LLMs in Customer Support: Building a Secure, On-Brand Chat Layer
LLMs in Customer Support: Building a Secure, On-Brand Chat Layer
Great support feels human, fast, and unmistakably you. An LLM can do that—if you architect it like a product, not a toy.
Start with RAG (Retrieval-Augmented Generation). Index policies, FAQs, product specs, and past resolutions in a vector store; enrich chunks with metadata (locale, SKU, version, effective-date). At run time, the bot retrieves high-confidence passages and cites them inline. When confidence drops below a threshold, it abstains or escalates with a tidy ticket handoff.
Wrap everything in guardrails. Pre-processors should redact PII (names, emails, card tokens) and normalize inputs. A policy engine enforces tone and scope: no pricing promises, no medical/legal advice, no jailbreaks. Post-processors verify facts (regex/JSON schema), constrain outputs to brand voice via style prompts + example pairs, and block unsafe intents. Every interaction is signed, logged, and replayable for audits.
Add analytics that matter:
- Containment & deflection rate (without re-contact in 72 hours)

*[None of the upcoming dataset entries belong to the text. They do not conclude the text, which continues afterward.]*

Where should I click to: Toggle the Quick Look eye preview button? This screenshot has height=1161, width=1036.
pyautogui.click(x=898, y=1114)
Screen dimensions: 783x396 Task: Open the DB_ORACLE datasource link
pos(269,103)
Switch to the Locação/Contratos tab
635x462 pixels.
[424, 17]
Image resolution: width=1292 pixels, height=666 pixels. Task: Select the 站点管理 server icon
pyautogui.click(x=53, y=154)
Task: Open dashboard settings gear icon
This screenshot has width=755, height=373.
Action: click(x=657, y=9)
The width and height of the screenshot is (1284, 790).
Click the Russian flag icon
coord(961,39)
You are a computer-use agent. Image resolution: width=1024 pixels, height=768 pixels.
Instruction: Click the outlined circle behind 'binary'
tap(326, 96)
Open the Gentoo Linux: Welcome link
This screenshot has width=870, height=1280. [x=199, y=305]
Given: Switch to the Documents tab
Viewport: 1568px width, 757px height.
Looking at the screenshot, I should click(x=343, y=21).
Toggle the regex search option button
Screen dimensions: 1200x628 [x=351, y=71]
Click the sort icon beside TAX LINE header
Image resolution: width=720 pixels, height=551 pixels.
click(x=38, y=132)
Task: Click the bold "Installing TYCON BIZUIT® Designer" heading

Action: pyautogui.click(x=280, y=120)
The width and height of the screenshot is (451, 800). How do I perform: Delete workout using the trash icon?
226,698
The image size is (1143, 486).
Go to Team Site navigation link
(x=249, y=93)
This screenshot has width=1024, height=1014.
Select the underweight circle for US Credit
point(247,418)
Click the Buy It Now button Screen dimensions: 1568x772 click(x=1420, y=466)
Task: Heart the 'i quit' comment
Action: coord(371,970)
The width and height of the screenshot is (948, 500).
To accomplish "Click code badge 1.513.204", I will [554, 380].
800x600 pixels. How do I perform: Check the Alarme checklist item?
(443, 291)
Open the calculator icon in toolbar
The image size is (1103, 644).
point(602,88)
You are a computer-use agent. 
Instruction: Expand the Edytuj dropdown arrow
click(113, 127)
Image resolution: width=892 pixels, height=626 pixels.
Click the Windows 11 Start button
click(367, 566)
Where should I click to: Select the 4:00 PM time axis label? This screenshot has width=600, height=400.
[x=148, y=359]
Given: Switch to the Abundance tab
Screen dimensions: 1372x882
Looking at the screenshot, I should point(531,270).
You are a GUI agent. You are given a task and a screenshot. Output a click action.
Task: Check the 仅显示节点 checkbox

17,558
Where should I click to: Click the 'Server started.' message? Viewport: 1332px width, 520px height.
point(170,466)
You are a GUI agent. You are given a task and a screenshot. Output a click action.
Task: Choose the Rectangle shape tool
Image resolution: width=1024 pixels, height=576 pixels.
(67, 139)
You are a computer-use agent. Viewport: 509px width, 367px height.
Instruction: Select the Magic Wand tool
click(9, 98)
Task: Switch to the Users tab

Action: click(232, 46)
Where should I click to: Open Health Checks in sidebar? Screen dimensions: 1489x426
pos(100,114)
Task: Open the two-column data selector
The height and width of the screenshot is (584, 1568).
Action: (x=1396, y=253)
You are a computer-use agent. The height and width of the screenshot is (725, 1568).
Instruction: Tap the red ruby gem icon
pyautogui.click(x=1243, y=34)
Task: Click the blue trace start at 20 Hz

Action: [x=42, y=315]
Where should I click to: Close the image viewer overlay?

- Answer coverage by topic & locale
- Latency SLOs (P95 ≤ 2.5s) with cache hit ratios
- Citation confidence and abstention counts
- CSAT proxies (thumbs, rephrases, rage-clicks) tied to sessions
Finally, fuse bot + human: session context follows into the agent desktop, with retrieved docs and prior prompts attached. That’s not just a chatbot; it’s a secure, on-brand support layer.